2) Parents from other team reached out to someone they knew asking "Hey, do you think your team will have any spots open?". At which the parent naively replied "I don't think so, I think everyone is coming back". Innocently creating an issue without realizing it.

Story: A few years back, we sort of fell into type 2. Our DD had been with the same org for a few years, and enjoyed it. None of us have anything negative to say about that org. However, she wanted to play in bigger tournaments, travel more, and hopefully play in college. So one fall she decided to try out for some more aggressive teams. She knew a couple players on the top team of her choice, but had heard that their roster was full. So we didn't even bother reaching out to that team. Instead, she picked 3 other teams, went to tryouts, and was offered a spot by each. While she was working on making a decision, the first team called asking for her to guest play in a tournament that weekend. She accepted. After the last game on Sunday, the coaching staff requested a private meeting with her, at which time they offered her a spot. Of course, she took it. My point is, we had crossed that team off of her list because "we heard" that they were full. Luckily they weren't. Worked out for the best, but purely by luck...
 

marriard

Not lost - just no idea where I am
Oct 2, 2011
4,312
113
Florida
How would you, as a coach, handle this situation?

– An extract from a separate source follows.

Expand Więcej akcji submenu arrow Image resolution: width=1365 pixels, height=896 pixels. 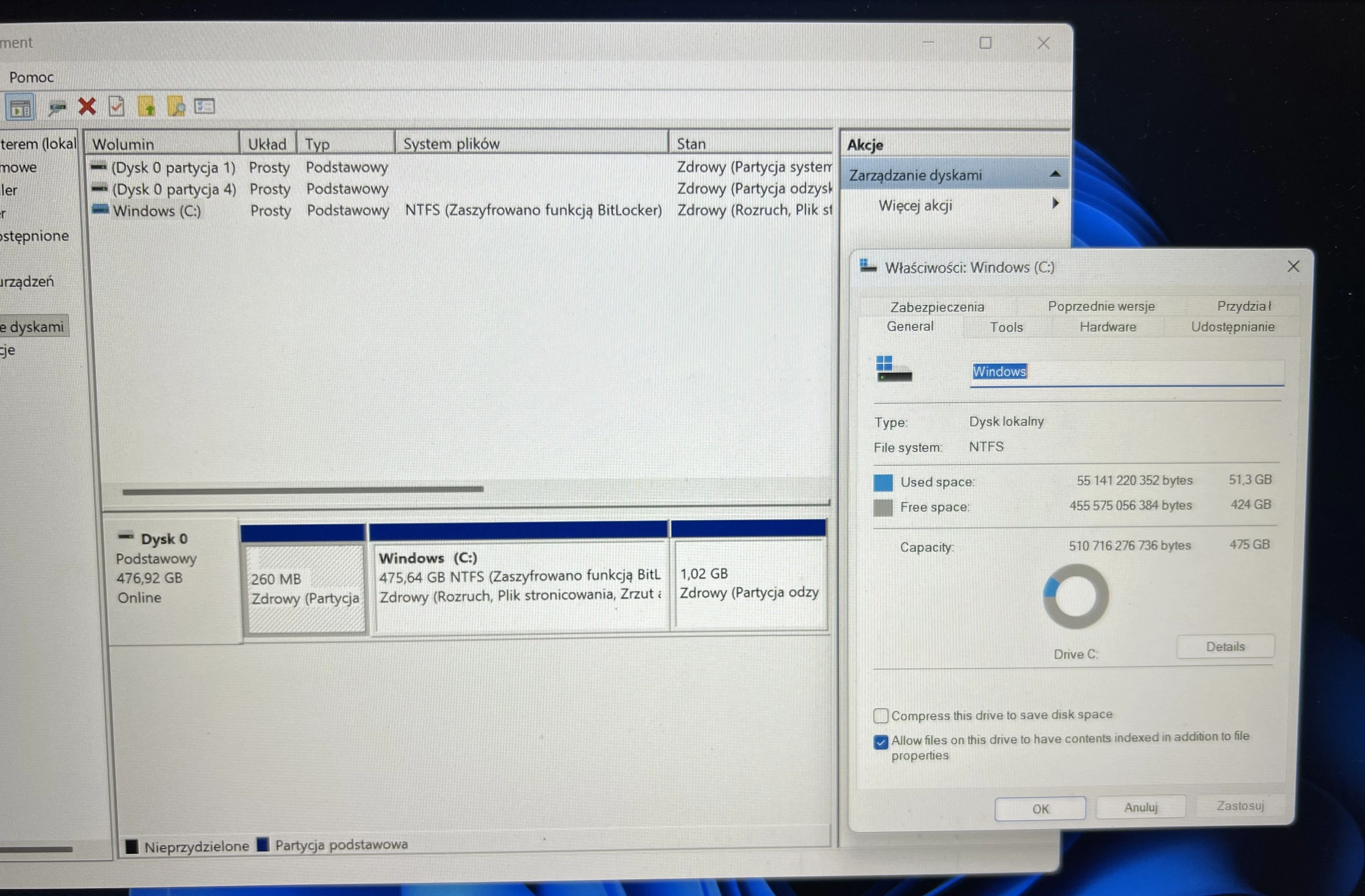point(1055,204)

Well that is a new one. Nowhere near the worst one, but at least a new one.

Ok... first, lessons to be learned: Coaches - if you want a player, and you know they are looking - proactively reach out to the family and make an offer. Waiting for tryouts is too late. Quality players don't really need to tryouts to get on a team unless they want to - reputation is more than enough. The good teams in our org don't really have tryouts - they go out and get the players they want. I know every good player pretty much in our state who is any good. The coaches of these teams only turn up at each age group tryouts to see if someone unexpected turns up or someone new to the area appears.

Second - coaches absolutely need to talk to the parent or parents responsible to ask what they were thinking - if they are not on the coaching staff they are totally out of line. Now what you actually do may depend on what they say and also age group/number of travel seasons....

If they deny it despite proof.. they are gone. You can't have that.

If they admit it, it is going to be up to the coaches whether there is a second chance or not. That may depend on whether they have been an issue in the past or if this seems out of character.
 
Jun 29, 2013
589
18
FP26 said it best, this could very well be an innocuous message sent from one or two of your parents. When we are looking, I often will get in touch with some of the parents of a team if I don't know the coaching staff to see if there are openings. If I hear that almost all the players are coming back, I'll probably pass on that tryout and be grateful that we spent our time on a more realistic option.
 
Apr 20, 2018
4,581
113
SoCal
It may have been more innocent than one might think. Small talk at a party. "I heard your team fell apart". Yeah we are looking for a new team- how many players you guys got? "We got 12".

Change your heybucket post to say:

TEAM NAME have open tryouts on dates and time. DESPITE WHAT YOU MAY HAVE HEARD OR READ ALL POSITIONS ARE OPEN. We are especially looking for PITCHERS AND CATCHER but all are invited.